Proposal for incentivizing meta-learning of exploration in deep reinforcement learning: domain randomization with reward-shaping, where there is a fixed-length ‘play time’ with no rewards/losses at the beginning of each episode.

In standard reinforcement learning, agents learn to be maximally exploitative at the beginning of each episode, as they assume the rules are the same. In meta-learning oriented approaches, each episode have different rules, even explicitly randomized by a simulator; with enough scale, agents learn to observe their actions and adapt on the fly.

However, they still are penalized for any mistakes while adapting, because they continue to receive reward/loss as usual. Presumably, this means that they must be conservative in what exploratory actions they may take early on, and may not do any explicit exploration at all. This seems unduly harsh because in many problems, it is realistic to have some initial consequence-free period where an agent can take a series of exploratory actions to infer what sort of environment it is in, before the task begins ‘for real’. For example, in real world robotics, robots never start immediately earning rewards, but there is always some sort of bootup phase where they wait for tasks to start, which they could be using productively to self-test. But this sort of ‘sandbox’ period is never provided in meta-learning setups (except inadvertently).
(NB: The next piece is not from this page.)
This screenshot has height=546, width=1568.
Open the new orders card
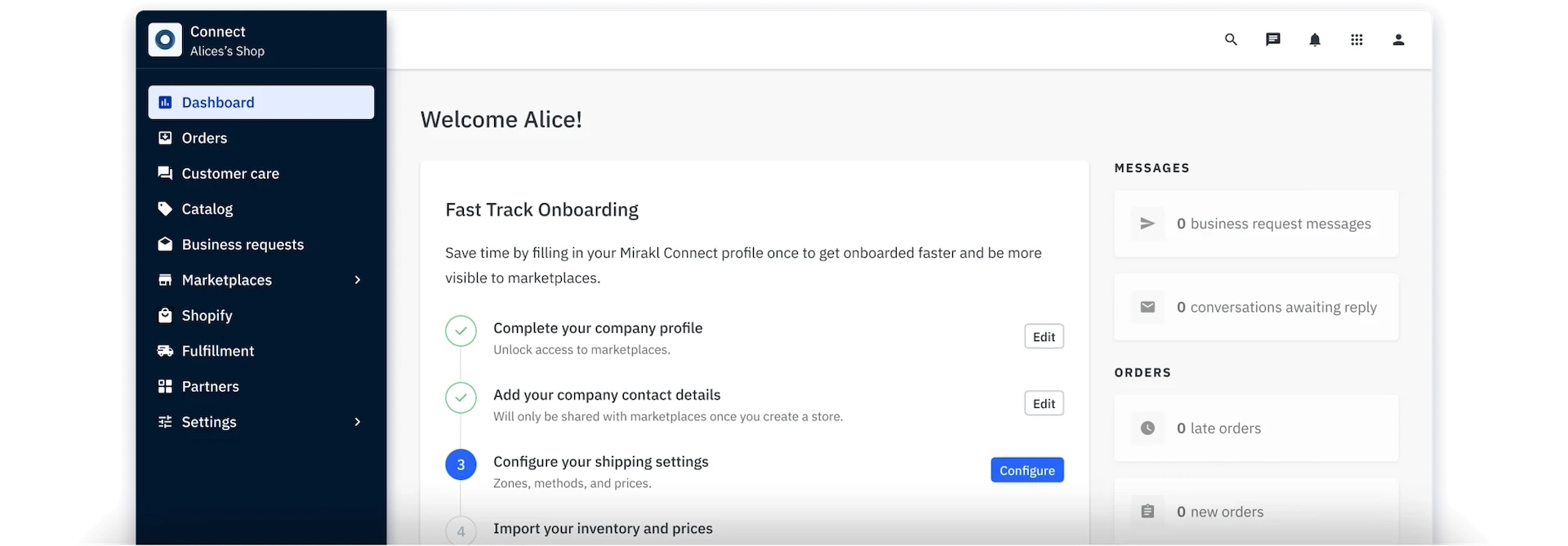1255,512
I propose a simple free-play modification to domain randomization: every episode begins with a fixed-length “free-play” reward-shaped period where agents may take actions but all rewards are set to 0. After that period, the episode continues as usual. (This can be implemented simply by post-processing each episode’s data, and requires no other modifications whatsoever to existing DRL algorithms.) Since there is no possibility of greedily earning (or losing) reward during free-play, agents are incentivized to meta-learn optimal exploration of the meta-environment, to maximize information gain, before the dangerous part of the episode begins.
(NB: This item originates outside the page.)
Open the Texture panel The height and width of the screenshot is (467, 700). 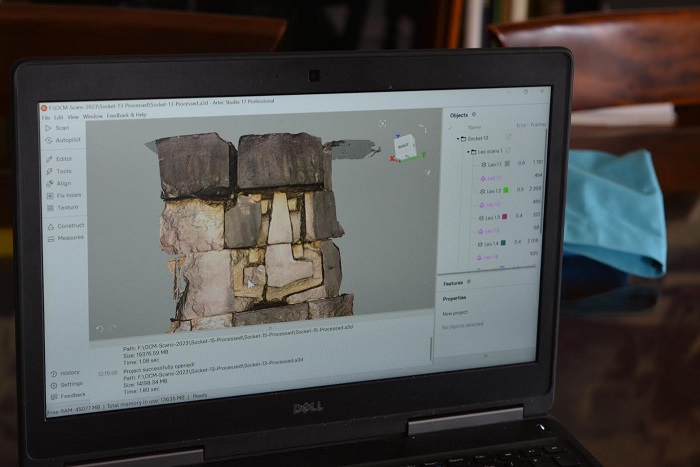click(x=66, y=207)
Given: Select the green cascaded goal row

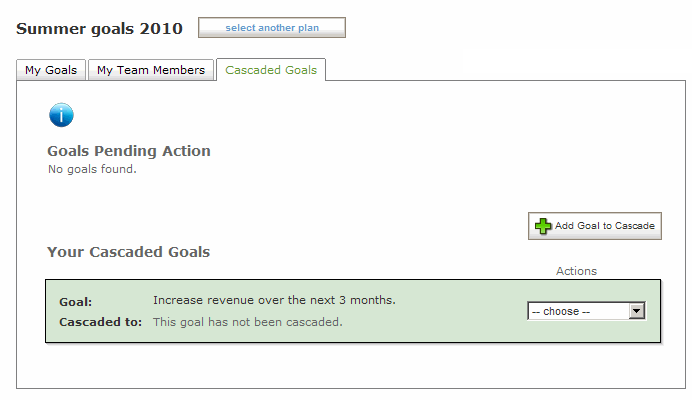Looking at the screenshot, I should coord(353,311).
Free-play meta-training would lead to agents which ‘train themselves’ during the free-play period; for example, you would boot up a robot in a warehouse, and it would shake itself and wiggle around for a few minutes, and after that, the neural net now ‘knows’ all about how to operate that exact arm.

Can we train DRL agents to optimally explore simply by including a penalty-free exploration period at the beginning of every episode when training, letting agents figure out for themselves what sorts of questions to ask their environments before getting serious about maximizing rewards?

Large-scale DRL research projects like Dactyl or DM’s soccer robots have demonstrated that use of domain randomization (ie. randomizing the settings of the simulation) can trigger the emergence of meta-learning at runtime, as the agent must learn a general policy which will let it specialize its policy on the fly to each unique environment based on its observations (ie. ‘learning to learn’). So, they are intelligent enough that they can be trained completely within a software simulation (which is not all that physically realistic, either), and then run successfully on a real robot in the real world with no further training or updates of the model itself—the model relies solely on its pre-learned ability to adapt to a new environment.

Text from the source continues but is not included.